Below is a code snippet from the sample showing how the above "bind" is made.

  GLuint m_volumeTextureName[2];
  cl_mem m_clImages[2];

    ...

void Sample::initOpenCLArray()
{
  CHECK_OCL_ASYNC_CALL( m_clImages[0] = clCreateFromGLTexture( m_oContext, CL_MEM_READ_WRITE
                                                            , GL_TEXTURE_3D, 0
                                                            , m_volumeTextureName[0], &OCLERR )
                      , "Couldn't create an OpenCL image from an OpenGL texture" );
  
  CHECK_OCL_ASYNC_CALL( m_clImages[1] = clCreateFromGLTexture( m_oContext, CL_MEM_READ_WRITE
                                                            , GL_TEXTURE_3D, 0
                                                            , m_volumeTextureName[1], &OCLERR )
                      , "Couldn't create an OpenCL image from an OpenGL texture" );
}

There that's it! The above code only needs to be executed once!. There is a misconception going around that this "bind" needs to be done every frame. This isn't true, this only needs to be done once and it's been this way for years now.

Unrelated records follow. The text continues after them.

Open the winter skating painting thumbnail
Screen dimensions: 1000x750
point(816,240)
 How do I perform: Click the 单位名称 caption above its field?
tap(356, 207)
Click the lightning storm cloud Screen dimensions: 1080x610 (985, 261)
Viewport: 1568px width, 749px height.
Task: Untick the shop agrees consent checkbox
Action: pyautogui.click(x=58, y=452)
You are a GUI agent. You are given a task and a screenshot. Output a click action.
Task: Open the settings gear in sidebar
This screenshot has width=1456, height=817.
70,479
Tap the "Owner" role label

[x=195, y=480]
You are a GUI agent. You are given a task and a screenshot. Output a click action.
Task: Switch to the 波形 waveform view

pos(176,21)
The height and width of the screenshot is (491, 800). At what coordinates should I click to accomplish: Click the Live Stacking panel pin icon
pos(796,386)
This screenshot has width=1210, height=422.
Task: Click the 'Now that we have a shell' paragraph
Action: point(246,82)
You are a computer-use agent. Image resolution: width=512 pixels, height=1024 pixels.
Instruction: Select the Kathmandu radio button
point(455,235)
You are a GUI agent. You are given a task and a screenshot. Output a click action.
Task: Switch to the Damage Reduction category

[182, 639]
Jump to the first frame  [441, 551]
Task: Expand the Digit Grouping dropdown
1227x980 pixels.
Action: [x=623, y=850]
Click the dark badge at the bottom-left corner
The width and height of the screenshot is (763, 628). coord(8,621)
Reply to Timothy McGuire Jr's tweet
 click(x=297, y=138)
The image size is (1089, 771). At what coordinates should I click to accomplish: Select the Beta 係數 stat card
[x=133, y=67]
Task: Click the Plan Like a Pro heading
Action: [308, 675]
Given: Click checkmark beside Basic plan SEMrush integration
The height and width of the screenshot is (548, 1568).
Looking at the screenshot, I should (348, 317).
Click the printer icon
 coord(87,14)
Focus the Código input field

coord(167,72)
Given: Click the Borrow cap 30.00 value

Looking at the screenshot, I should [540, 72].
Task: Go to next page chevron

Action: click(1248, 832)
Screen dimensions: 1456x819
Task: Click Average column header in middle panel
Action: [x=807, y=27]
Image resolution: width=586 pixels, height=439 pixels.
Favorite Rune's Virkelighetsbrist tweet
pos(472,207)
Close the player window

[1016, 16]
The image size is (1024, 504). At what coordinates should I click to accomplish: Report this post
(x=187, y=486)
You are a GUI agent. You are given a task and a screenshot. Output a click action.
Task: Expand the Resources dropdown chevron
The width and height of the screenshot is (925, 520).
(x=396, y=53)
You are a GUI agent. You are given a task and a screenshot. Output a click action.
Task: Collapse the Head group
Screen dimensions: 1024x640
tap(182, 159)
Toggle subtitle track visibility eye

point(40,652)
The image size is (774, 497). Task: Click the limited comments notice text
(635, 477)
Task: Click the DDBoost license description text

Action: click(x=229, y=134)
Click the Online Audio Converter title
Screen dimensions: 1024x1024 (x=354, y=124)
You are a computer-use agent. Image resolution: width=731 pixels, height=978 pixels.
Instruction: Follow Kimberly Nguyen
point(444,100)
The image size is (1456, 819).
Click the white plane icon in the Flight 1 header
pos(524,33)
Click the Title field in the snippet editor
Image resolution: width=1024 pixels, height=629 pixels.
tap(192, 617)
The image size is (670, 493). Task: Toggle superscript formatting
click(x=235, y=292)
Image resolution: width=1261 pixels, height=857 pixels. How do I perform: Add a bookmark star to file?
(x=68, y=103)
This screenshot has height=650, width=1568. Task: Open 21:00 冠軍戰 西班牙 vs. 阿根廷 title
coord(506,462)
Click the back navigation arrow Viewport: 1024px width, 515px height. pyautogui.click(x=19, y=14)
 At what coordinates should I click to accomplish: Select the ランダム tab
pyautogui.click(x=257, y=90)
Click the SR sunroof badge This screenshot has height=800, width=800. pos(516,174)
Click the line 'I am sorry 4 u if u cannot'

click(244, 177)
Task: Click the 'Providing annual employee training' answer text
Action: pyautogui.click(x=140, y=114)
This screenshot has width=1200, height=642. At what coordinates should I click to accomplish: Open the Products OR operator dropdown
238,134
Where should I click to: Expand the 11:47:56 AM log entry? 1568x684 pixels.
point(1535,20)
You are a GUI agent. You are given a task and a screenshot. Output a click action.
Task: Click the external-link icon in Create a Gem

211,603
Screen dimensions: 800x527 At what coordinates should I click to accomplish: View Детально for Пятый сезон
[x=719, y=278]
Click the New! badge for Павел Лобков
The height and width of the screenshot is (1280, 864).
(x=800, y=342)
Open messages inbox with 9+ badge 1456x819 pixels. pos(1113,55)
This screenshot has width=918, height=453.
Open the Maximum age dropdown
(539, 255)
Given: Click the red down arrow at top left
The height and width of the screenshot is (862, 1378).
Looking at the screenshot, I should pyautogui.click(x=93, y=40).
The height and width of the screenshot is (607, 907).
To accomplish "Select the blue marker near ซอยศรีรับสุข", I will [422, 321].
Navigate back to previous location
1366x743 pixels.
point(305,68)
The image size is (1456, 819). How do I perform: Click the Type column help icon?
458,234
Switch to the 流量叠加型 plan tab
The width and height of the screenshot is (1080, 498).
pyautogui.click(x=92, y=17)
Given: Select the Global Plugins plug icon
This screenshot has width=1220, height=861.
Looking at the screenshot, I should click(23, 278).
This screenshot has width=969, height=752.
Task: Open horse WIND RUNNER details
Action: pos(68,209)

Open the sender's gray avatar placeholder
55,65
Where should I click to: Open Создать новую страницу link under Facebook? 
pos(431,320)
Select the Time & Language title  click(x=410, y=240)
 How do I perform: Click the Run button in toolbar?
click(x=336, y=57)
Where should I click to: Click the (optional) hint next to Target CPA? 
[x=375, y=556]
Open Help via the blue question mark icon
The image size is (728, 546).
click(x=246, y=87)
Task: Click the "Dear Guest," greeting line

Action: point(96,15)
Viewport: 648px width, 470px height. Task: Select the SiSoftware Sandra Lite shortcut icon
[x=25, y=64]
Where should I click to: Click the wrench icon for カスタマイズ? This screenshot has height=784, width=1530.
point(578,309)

As a result there is no additional overhead that comes with OpenCL-OpenGL interop.

Synchronization of resources between OpenGL and OpenCL

This sample uses an explicit way to synchronize OpenGL with OpenCL work: using events to make sure that

  • OpenGL is done before OpenCL can recycle the resource (texture)
  • OpenCL is dones with the simulation before OpenGL can use it as a texture for rendering

When OpenCL computation is being initiated, a set of commands will be sent to the OpenCL command-queue.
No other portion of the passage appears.